Where for $m$-dimensional manifold one uses the definition of Milnor's "Topology from the differentiable viewpoint"
i.e. $\forall p\in M \exists $ $U\subset \mathbb{R}^m$ open neighbourhood of p and $\Omega \subset \mathbb{R}^m$ open and a diffeo. $ \varphi:M\cap U\to\Omega$.
I want to show that $\varphi^{-1}$ is an open map $\Omega\to \mathbb{R}^m$ but I can't find how, can someone give me some hints ?
I'll prove that if $M$ is a manifold of dimension $m$ on $\mathbb R^m$ then $M$ is a open set of $\mathbb R^m$. The other part, that all open subsets of $\mathbb R^m$ is manifold is trivial.
Take $x\in M$ and lets prove that $x$ is a interior point of $M$. There is a open neighborhood $U$ of $x$ on $M$ and a diffeomorphism $\phi:U \to V$, where $V$ is a open set of $\mathbb R^m$. Just to be more precise, $\phi$ is a diffeomorphism in the sense of Milnor's book, that is, there are an open subset $U'$ of $\mathbb R^m$ such that $U = U'\cap M$ and a diffeomorphism (in the usual sense) $\Phi: U' \to V$ such that $\Phi|_U = \phi$.

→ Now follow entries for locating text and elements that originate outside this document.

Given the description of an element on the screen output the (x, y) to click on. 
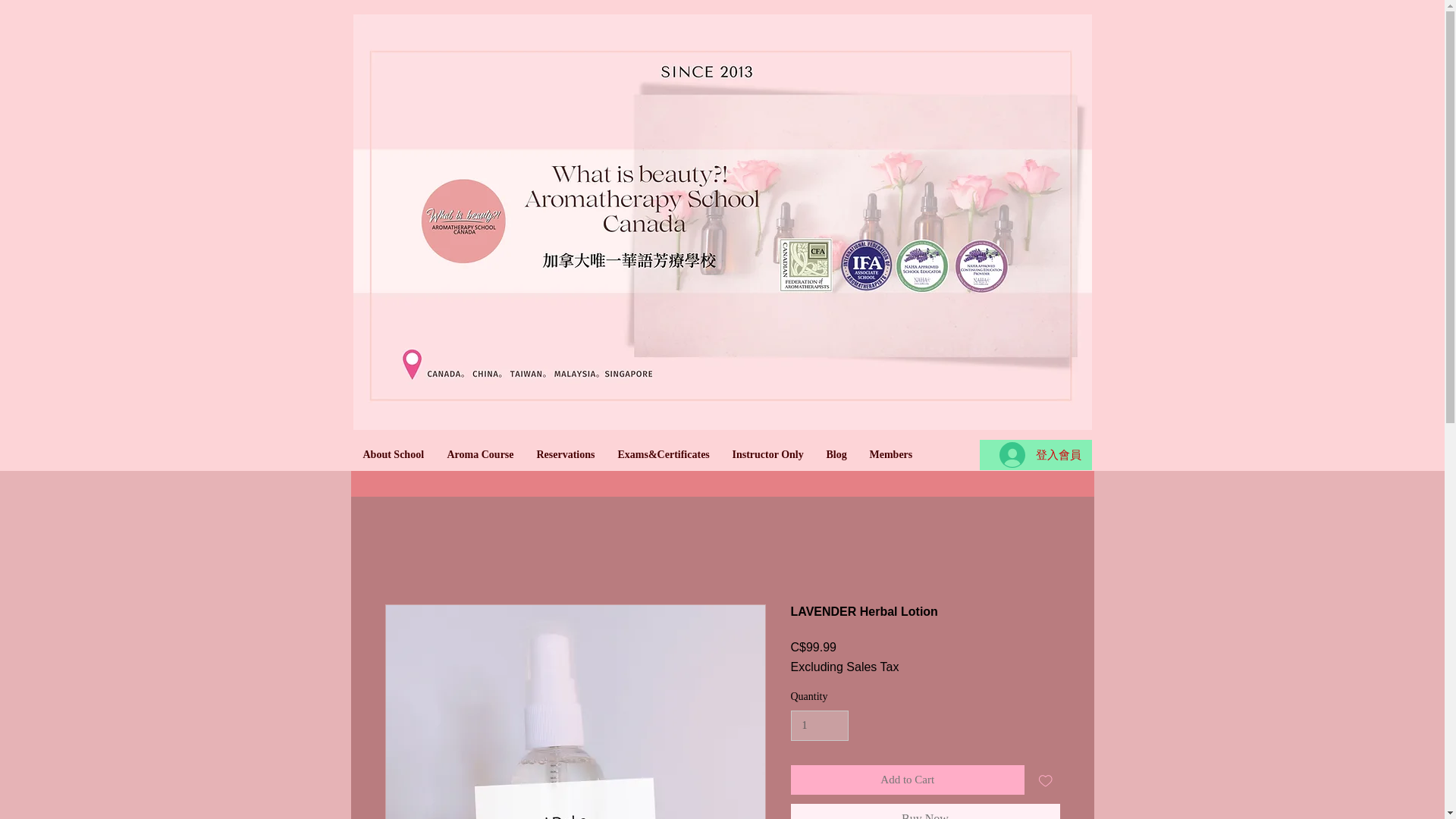
Members (891, 454)
Add to Cart (907, 779)
Buy Now (924, 811)
1 (818, 726)
About School (393, 454)
Instructor Only (766, 454)
Aroma Course (479, 454)
Reservations (564, 454)
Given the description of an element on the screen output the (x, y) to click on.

Notice $\psi = \phi^{-1}$ is a smooth map from $V$ to $\mathbb R^m$ and $d\psi$ is invertible on all points of $V$. By the inverse function theorem there is a neighborhood $W$ of $y=\phi(x)$ such that $\phi(W)$ is open on $\mathbb R^m$, $W\subset V$ and $\psi:W \to \psi(W)$ is diffeomorphism. Since $\psi(W)$ is an open neighborhood of $x$ and $\psi(W)\subset U \subset M$ we conclude that $x$ is interior point of $M$. Therefore $M$ is open on $\mathbb R^m$.